■ **TEXT EXCERPT**
Why do people bend to the tyrannical pressures of social media? Let's get real:  Sam Wolfson

Instagrammability is now the No 1 consideration for millennials when deciding where to go on holiday. When did everyone lose touch with reality?

I once interviewed a pop star who earnestly told me that he had stopped smoking weed and that, ever since, he had a clearer mind and more focus on his music. Five minutes later, while we were still talking, he lit up one of the biggest spliffs I have ever seen.

We know that celebrities are different people in private than in public; that someone reading out the birthday cards on CBeebies could be racking up lines in a club on their night off. But what happens now that social media makes nanoscopic celebrities out of us all? Who are we being real with and who are we performing for?

It’s a question I ask myself when I hear research revealing that, for millennials, Instagrammability is now the No 1 consideration when deciding where to holiday. Or the news last week that half of cosmetic surgeons in the US say that people are asking for procedures to look better in selfies, and that there is a disconcerting increase in the number of people asking for procedures to make them look more like how they do in Snapchat filters: enhanced cheekbones and digitally smooth skin.

■ **EXTRACTED INFORMATION**
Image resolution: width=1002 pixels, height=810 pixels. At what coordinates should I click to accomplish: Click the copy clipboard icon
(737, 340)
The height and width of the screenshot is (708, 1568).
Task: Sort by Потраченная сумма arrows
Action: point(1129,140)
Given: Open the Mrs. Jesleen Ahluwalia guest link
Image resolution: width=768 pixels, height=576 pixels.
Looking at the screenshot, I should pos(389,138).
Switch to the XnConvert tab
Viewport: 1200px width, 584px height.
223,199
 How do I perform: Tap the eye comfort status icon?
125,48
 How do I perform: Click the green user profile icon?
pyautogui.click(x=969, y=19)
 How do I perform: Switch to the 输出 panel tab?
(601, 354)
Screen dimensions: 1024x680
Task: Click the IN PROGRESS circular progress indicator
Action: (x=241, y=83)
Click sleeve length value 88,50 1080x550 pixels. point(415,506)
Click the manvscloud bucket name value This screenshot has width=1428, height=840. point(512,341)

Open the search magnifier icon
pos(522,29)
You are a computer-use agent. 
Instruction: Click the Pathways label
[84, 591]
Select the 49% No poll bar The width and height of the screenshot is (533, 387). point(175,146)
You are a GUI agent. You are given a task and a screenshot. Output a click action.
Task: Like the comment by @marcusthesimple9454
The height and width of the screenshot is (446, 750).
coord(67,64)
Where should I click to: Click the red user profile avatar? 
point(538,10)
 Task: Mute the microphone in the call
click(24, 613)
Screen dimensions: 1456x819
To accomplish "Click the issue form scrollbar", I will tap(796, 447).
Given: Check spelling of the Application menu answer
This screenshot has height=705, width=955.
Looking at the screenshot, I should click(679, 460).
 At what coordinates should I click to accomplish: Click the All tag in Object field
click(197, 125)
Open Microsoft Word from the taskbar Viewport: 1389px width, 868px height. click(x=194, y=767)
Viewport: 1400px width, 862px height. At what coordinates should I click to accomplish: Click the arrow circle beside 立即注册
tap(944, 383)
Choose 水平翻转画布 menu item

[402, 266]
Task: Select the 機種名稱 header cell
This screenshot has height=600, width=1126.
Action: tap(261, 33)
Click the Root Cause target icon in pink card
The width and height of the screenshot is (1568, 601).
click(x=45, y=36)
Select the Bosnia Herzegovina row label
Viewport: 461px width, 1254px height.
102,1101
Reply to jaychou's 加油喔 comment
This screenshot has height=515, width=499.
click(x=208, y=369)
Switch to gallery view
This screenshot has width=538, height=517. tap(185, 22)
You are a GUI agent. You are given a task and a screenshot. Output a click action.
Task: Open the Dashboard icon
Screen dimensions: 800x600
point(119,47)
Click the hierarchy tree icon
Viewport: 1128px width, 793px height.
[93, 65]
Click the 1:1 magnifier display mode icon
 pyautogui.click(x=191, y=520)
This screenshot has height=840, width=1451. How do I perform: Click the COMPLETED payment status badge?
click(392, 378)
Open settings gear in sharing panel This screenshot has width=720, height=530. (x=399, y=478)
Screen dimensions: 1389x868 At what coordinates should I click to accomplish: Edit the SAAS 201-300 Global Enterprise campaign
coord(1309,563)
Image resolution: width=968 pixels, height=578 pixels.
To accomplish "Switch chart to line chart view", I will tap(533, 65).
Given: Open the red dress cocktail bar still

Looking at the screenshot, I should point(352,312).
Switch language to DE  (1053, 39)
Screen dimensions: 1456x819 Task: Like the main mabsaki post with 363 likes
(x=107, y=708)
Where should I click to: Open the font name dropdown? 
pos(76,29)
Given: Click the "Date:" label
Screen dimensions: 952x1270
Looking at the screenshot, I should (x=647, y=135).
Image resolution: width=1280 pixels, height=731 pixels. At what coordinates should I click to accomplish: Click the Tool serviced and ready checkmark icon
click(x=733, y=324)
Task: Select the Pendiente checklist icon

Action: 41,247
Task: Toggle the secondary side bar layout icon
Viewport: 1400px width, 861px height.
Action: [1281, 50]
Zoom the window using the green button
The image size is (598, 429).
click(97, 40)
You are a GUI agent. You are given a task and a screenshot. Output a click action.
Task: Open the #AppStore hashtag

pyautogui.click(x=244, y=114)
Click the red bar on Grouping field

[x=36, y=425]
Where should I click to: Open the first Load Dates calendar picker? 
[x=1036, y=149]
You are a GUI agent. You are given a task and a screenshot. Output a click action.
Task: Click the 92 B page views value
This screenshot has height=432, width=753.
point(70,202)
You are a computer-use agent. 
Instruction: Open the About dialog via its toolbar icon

■ **DIRECTIVE 1**
In the column on social media pressure, what share of cosmetic surgeons in the US say people are asking for procedures to look better in selfies?
■ **DIRECTIVE 2**
Summarize the column on social media pressure in two sentences.
■ **DIRECTIVE 3**
Extend the column on social media pressure, starting after its last sentence.

■ **EXERCISE OUTPUT 1**
Half of them.

■ **EXERCISE OUTPUT 2**
The column recalls a pop star who claimed to have quit weed and then lit a huge spliff minutes later, and asks who people are performing for now that social media turns everyone into a tiny celebrity. It points to research showing that Instagrammability is millennials' top consideration when choosing where to holiday, and to reports that people ask cosmetic surgeons to make them look better in selfies or more like their Snapchat filters.

■ **EXERCISE OUTPUT 3**
Those holiday Instagrams are not for the benefit of the friends who were there – who know that one lagoon Instagram involved a €150, 30-minute-long boat trip and was preceded by a three-hour-long, airless journey in a car where burnt, bare thighs were sweat-sealed to the upholstery. This isn’t old-fashioned peer pressure, which mostly dissipates as you get older and realise that your friends’ lives are bogged down in their own struggles. It’s a new kind of pressure from another group: the people who only get to see the celebrity version of you. This is the group we watch the daily machinations and monologues of, but would never call and say: “Do you fancy a drink this evening?” When my close friends talk to me about relationships, jobs, mental health and loneliness – the oldest topics of conversation in the world – I feel as if they are now soundtracked by the sound of sorta-mate Instagram stories, always laughing, always on a beach; people who seem to have it all figured out only because we don’t know them.

This blurring of the line between friendship and infatuation, between our online and offline realities, only becomes more complicated when more of our genuine social interaction becomes mediated through technology. Recently, there was a story of a mother who paid for someone to tutor her son in the video game Fortniteso that his friends at school didn’t mock him for being bad at it. Can anyone draw a neat line of reality in that child’s life?

The danger is that we become snobby; that we think these problems are just for people who have applied to be on Love Island or are still in year 9. But the power of our not-really-friends looms large over even those of us who think they’re savvy to fakery, not least because we unwittingly perpetuate the same illusion, posting the moments we are doing something exciting, so, somewhere, someone we once went on a course with thinks everything is going better for us than it is for them.